Pulse cyclophosphamide—a new method
Investigators tested pulse delivery of CYC compared with oral daily administration as a means of reducing the CYC dose. An analysis of 14 relatively small studies showed that pulse CYC had the same survival and renal failure rates as continuous therapy.6
One such trial, the CYC Daily Oral Versus Pulsed (CYCLOPS) trial, involved 149 patients with generalized disease (nephritis, GPA, and microscopic polyangiitis [MPA]) who were administered either an intravenous (IV) pulse or a daily oral CYC regimen.7 The pulse CYC neither shortened patients’ time to remission nor increased the proportion of patients who achieved it. Patients receiving pulse CYC suffered one-third the rate of leukopenia experienced by patients who received the oral regimen. Since infection is a source of mortality in vasculitis, this finding is an important consideration when balancing the benefits of day-to-day control offered by oral administration against the safety of at-risk patients such as the elderly.
This treatment strategy may be relevant for patients with renal impairment.

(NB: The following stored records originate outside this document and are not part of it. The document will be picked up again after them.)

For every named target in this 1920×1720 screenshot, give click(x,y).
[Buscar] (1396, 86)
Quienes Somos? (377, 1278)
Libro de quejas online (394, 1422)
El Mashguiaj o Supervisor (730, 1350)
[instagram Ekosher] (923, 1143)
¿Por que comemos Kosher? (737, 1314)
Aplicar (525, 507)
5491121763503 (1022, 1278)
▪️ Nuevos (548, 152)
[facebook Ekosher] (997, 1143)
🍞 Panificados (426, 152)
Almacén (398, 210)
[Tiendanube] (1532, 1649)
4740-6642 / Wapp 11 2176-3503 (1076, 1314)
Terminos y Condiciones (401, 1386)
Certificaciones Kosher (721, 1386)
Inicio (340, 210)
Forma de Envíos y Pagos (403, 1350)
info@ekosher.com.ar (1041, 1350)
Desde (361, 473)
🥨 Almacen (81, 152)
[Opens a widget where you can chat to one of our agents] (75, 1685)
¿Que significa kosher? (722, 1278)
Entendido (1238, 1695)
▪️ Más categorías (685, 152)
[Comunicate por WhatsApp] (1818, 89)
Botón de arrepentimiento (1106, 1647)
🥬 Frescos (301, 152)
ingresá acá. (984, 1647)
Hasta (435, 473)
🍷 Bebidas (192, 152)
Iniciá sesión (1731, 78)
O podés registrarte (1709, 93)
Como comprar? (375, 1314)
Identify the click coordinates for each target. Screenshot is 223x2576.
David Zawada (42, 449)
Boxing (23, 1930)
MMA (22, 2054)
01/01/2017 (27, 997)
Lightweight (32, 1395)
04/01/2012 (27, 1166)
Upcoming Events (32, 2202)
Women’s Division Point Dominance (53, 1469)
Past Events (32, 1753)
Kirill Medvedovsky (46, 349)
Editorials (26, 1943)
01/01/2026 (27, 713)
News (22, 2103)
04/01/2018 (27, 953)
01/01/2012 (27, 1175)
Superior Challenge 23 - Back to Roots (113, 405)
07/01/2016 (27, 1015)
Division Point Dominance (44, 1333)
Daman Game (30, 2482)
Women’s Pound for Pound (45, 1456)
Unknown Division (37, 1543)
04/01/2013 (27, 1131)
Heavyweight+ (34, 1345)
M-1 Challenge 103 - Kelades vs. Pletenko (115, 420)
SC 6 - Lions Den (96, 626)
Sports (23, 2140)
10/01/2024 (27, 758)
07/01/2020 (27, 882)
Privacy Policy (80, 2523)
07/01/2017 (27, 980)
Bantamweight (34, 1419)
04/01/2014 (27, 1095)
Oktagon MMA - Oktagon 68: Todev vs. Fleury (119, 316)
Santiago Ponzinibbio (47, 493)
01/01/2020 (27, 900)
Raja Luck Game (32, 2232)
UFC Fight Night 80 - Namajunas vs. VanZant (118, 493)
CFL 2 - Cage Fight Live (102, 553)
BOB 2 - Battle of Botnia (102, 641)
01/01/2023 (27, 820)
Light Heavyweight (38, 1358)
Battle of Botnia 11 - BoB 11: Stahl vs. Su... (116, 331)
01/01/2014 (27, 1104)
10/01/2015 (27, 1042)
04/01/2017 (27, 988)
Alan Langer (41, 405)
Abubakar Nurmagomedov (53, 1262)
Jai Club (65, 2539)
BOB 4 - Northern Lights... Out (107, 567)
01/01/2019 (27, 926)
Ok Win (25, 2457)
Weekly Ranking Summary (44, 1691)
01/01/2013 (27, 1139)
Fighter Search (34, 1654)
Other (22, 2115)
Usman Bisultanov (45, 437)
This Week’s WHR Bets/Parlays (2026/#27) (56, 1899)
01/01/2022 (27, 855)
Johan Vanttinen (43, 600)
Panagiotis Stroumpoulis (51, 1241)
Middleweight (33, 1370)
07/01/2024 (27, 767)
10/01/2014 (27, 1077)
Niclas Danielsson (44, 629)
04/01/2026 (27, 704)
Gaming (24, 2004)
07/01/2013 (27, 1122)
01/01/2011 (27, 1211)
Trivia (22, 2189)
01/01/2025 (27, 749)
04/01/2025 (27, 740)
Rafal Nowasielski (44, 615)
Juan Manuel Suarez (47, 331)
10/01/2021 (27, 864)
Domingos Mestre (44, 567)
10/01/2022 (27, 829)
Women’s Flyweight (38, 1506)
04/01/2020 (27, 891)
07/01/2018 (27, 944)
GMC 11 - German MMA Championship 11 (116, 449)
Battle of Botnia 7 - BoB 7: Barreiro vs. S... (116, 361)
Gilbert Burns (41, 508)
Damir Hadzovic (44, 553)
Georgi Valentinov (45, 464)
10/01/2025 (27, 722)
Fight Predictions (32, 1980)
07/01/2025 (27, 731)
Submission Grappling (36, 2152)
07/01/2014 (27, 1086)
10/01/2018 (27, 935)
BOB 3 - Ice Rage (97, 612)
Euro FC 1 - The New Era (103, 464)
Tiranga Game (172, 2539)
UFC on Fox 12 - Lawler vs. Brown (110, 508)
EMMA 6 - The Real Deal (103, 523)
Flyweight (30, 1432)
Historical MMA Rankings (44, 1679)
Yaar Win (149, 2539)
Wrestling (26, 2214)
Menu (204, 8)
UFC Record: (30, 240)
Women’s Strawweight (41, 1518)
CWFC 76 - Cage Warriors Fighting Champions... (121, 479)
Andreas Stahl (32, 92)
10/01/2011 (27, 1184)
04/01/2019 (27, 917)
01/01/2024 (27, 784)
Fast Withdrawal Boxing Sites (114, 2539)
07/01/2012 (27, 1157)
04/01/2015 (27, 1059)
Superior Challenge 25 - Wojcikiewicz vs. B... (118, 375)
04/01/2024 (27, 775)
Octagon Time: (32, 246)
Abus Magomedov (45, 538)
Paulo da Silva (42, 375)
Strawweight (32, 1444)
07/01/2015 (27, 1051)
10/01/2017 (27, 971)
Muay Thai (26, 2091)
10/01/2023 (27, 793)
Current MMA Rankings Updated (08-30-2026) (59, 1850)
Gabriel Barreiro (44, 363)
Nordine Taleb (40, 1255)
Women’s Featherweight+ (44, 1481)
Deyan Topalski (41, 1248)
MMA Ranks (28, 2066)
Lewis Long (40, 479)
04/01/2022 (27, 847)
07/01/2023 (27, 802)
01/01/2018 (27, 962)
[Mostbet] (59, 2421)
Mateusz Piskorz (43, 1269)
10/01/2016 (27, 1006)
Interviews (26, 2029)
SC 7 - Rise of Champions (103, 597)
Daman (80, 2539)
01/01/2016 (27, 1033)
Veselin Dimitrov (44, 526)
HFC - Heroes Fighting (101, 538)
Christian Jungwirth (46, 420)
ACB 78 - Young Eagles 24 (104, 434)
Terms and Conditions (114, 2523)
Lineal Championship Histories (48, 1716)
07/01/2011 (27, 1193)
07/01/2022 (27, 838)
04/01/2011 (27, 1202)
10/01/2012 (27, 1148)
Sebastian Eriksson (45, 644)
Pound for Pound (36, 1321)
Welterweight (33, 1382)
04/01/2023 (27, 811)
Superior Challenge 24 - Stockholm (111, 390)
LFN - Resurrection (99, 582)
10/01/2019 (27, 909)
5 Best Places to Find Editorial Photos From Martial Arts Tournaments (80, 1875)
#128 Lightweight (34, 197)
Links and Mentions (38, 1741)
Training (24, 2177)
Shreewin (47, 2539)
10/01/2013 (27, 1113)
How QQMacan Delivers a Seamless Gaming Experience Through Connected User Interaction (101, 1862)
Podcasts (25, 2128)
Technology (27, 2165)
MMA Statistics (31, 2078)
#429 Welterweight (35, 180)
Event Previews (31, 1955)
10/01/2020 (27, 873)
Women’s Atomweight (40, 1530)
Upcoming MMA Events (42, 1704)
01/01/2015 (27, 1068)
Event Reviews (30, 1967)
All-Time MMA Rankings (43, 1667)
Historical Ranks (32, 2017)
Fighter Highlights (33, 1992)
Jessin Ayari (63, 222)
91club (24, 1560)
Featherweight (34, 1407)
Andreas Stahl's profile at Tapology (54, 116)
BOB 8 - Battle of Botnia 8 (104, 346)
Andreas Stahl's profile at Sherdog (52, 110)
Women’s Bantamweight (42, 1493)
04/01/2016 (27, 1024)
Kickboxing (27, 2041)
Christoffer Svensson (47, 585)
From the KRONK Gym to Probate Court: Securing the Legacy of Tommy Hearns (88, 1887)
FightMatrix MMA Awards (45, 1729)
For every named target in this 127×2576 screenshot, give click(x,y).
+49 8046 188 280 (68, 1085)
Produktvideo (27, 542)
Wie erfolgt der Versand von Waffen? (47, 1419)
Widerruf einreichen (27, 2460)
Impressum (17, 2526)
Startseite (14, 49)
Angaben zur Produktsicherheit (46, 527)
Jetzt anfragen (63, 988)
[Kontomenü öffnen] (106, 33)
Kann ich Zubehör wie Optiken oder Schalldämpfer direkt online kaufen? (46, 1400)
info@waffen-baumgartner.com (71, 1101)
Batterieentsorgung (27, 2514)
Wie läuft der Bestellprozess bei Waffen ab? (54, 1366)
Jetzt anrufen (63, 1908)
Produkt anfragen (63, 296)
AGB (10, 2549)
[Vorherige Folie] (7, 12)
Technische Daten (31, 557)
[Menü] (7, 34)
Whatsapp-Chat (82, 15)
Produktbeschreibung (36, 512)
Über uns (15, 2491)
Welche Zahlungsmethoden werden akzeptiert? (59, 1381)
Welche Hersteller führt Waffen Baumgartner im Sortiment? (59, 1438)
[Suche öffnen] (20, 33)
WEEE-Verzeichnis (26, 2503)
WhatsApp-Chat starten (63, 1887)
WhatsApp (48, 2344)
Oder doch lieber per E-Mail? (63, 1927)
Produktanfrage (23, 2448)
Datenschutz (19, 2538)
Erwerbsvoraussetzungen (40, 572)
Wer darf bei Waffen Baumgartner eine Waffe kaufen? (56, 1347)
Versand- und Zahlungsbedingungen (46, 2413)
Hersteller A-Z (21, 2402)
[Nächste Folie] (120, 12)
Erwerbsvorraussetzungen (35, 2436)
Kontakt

It was once thought that patients with renal failure after receiving CYC had more aggressive disease and therefore needed higher dosages. Investigators who studied the impact of renal insufficiency and hemodialysis on the pharmacokinetics of CYC found that clearance of CYC is impaired in patients with reduced renal function.8 Thus, when renal function is suppressed, the CYC dosage should be reduced rather than increased.
Mycophenolate mofetil—efficacy not yet confirmed
Another alternative to CYC, mycophenolate mofetil (MMF), has gained much attention, although its effectiveness is not yet certain. Pilot data show that 13 of 17 patients with MPA achieved remission after 6 months of treatment with MMF.9 Meanwhile, the so-called MYCYC trial, in which patients with newly diagnosed AAV receive either the CYCLOPS regimen or MMF, is under way.10
Deoxyspergualin—remission not sustained
A nonstandard drug that warrants attention is deoxyspergualin (now called gusperimus), licensed in Japan for 15 years. In a prospective, open-label trial of 45 patients with relapsing or refractory GPA, investigators showed that 95% achieved partial remission and 45% full remission, although remission was not sustained when therapy was stopped.11 Because the drug must be administered daily for 21 days by subcutaneous injection, deoxyspergualin is not easy to use. It may represent an alternative, however, because it permitted prednisolone dosage reduction.